There was no mistaking the significance of his words. The implication was clear, even though veiled in the heaviest sarcasm. He had the satisfaction of seeing the colour ebb from her cheek. Her face being averted, he missed the swift flicker of pain that rushed to her eyes and, departing, took away with it the soft light that had glowed in them the instant before. He had touched a concealed canker,—the sensitive spot that had been the real cause of her sleepless, troubled nights,—the thing she had refused in her pride to accept as the real source of discomfort.
Down in her soul lay the poison of jealousy, a cruel and malignant influence that until now had been subdued by a mind stubbornly unwilling to recognize its existence.
In the eagerness to supply herself with additional reasons for hating Percival, she had given her imagination a rather free rein in regard to his relations with Olga Obosky. While she was without actual proof, she nevertheless tortured herself with suspicions that came almost to the same thing; in any case, they had the desired effect in that they created a very positive sense of irritation, and nothing seemed to please her more in the dead hour of night than the feeling that she had a right to be disgusted with him.

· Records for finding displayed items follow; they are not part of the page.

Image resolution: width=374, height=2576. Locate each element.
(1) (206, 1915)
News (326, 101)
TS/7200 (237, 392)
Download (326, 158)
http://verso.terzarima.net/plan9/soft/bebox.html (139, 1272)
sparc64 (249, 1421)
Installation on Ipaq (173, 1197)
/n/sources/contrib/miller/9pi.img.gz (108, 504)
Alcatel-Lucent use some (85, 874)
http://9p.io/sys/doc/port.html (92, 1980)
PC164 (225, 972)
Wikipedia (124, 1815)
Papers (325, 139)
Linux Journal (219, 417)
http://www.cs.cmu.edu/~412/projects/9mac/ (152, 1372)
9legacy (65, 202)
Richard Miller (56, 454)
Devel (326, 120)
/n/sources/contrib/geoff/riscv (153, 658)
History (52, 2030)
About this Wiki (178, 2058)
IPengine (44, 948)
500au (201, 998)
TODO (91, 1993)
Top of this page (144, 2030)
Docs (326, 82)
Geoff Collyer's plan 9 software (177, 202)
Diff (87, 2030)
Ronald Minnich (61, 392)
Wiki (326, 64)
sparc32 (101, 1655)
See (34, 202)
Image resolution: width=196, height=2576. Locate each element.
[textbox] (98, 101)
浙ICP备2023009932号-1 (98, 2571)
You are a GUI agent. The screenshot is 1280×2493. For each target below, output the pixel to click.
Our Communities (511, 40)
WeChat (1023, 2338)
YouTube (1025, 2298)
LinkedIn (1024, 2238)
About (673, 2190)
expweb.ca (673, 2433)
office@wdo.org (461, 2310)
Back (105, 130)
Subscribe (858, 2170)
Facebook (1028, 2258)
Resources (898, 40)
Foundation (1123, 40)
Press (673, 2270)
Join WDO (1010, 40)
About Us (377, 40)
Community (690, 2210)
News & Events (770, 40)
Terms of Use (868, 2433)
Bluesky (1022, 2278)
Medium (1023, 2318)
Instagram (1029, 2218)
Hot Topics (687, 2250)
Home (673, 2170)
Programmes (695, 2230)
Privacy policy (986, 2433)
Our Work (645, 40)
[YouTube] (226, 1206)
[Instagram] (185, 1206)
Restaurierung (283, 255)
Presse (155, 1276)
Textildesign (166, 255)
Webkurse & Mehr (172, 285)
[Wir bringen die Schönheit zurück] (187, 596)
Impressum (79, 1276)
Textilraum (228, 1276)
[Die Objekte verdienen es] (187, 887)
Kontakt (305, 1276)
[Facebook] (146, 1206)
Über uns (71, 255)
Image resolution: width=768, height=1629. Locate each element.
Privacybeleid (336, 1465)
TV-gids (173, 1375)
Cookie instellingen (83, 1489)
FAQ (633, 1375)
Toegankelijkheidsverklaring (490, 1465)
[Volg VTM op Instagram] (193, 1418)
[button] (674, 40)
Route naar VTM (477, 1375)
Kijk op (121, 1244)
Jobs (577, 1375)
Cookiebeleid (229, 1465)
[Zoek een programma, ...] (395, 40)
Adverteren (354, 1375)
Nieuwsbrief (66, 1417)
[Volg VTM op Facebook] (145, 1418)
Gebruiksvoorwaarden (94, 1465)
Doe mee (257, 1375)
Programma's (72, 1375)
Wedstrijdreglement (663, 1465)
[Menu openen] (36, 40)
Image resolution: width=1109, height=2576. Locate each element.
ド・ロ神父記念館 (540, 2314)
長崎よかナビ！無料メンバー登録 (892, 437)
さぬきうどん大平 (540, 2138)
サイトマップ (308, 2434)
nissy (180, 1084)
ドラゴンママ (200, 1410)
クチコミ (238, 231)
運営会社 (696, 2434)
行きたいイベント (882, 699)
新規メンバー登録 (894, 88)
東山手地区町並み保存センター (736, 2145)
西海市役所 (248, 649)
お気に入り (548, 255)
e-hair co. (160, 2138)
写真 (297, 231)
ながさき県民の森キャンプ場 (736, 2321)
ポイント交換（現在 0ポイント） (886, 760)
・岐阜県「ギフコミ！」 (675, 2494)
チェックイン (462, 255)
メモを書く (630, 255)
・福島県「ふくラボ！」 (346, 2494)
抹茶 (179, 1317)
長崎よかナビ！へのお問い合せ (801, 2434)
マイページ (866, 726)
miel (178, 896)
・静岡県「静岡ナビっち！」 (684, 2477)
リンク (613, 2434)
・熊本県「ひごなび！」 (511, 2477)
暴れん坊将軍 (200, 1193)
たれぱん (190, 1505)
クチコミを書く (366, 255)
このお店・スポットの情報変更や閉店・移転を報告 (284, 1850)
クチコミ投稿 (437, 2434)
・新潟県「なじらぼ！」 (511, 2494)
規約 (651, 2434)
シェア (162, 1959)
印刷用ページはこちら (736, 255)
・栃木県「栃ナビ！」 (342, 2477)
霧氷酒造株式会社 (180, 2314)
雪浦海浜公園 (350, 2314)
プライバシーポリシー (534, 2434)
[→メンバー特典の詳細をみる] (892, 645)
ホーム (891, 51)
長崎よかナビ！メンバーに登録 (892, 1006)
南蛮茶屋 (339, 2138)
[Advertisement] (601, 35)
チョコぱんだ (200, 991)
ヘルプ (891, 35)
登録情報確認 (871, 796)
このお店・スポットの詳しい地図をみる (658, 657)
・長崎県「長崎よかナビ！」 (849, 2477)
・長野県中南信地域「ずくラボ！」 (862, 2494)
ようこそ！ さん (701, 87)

And now, Landover, in his sly arraignment, prodded a very live, raw spot, and she knew that it was bleak unhappiness and not rancour that had kept her awake.
“Is it necessary to beat about the bush, Mr. Land-over? If you have anything definite to tell me about Mr. Percival and Madame Obosky, I grant you permission to say all you have to say in the plainest language. Call a spade a spade. I am quite old enough to hear things called by their right names.”
“Since you have been so quick to get my meaning, I don't consider it necessary to go into details. I daresay you have ears and eyes of your own. You can see and hear as well as I,—unless you are resolved to be both blind and deaf.”
“Did you not hear me say that I know he loves me?”